== Task to carry out ==
Show each row below that contains the word "Instruction", copied in full.

______________________________

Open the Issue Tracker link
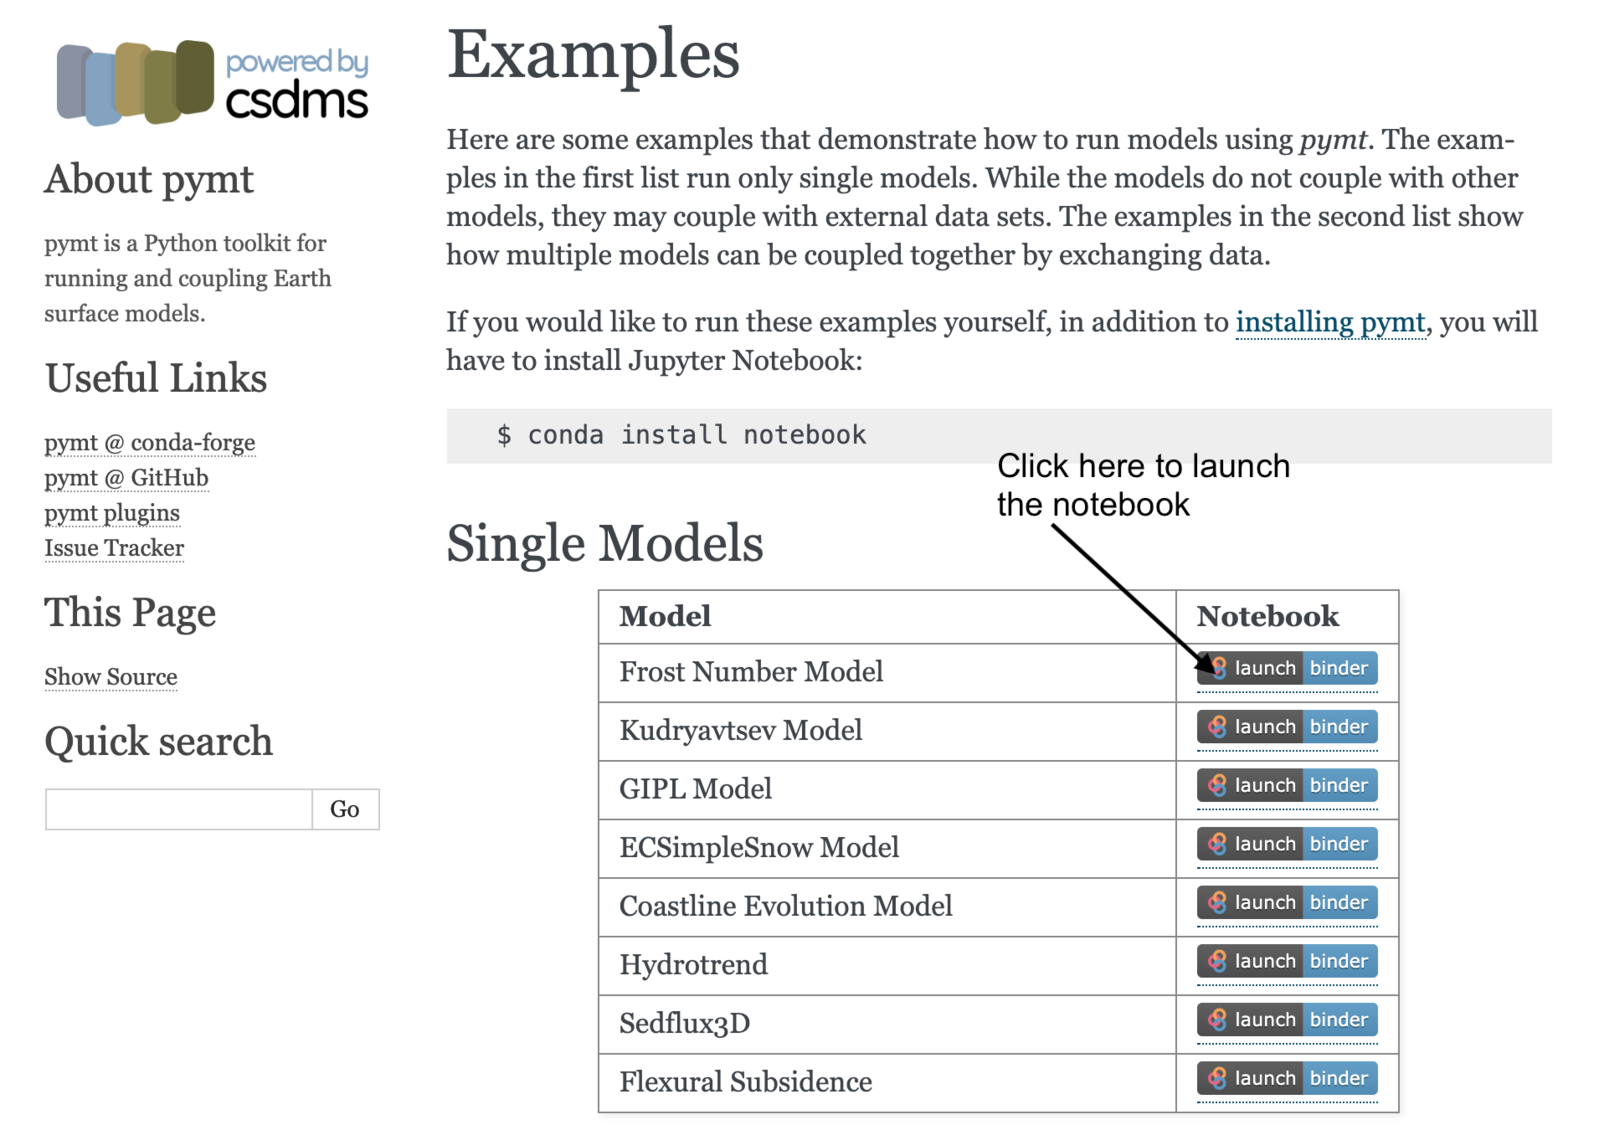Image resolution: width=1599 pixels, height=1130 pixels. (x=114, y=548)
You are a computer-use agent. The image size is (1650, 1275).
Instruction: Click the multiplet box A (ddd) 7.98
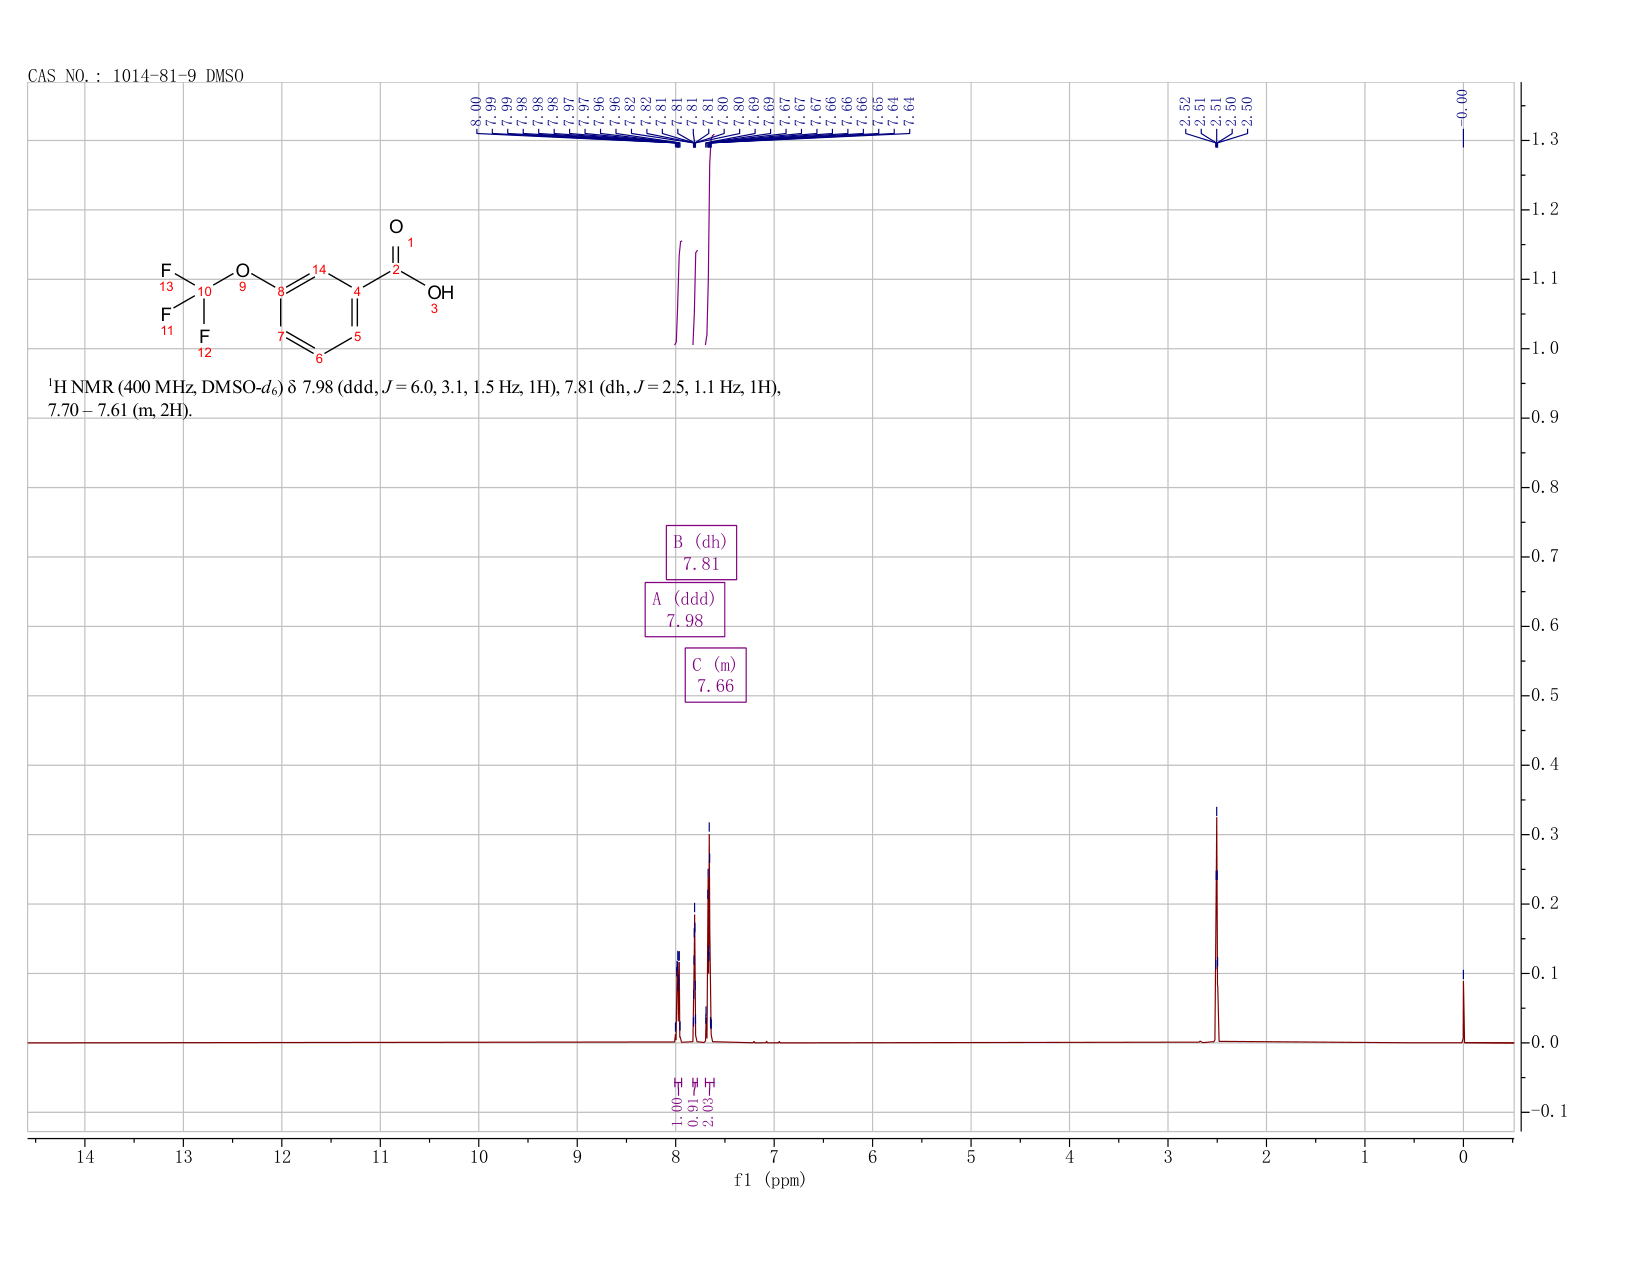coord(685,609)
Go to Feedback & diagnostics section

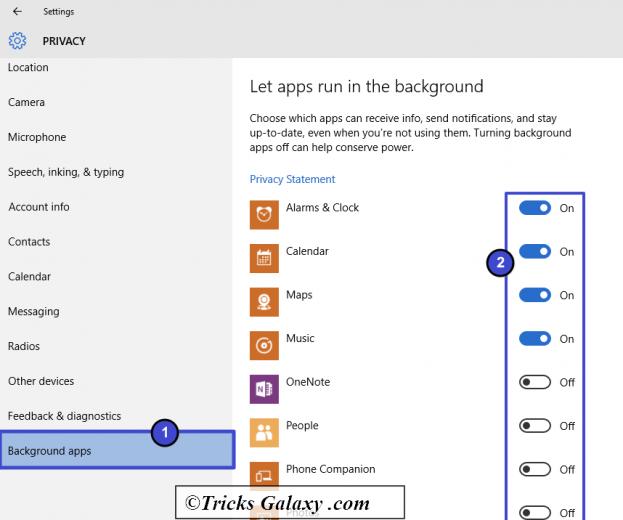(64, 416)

______________________________

== Completed task ==
Instruction: Click the multiplet box A (ddd) 7.98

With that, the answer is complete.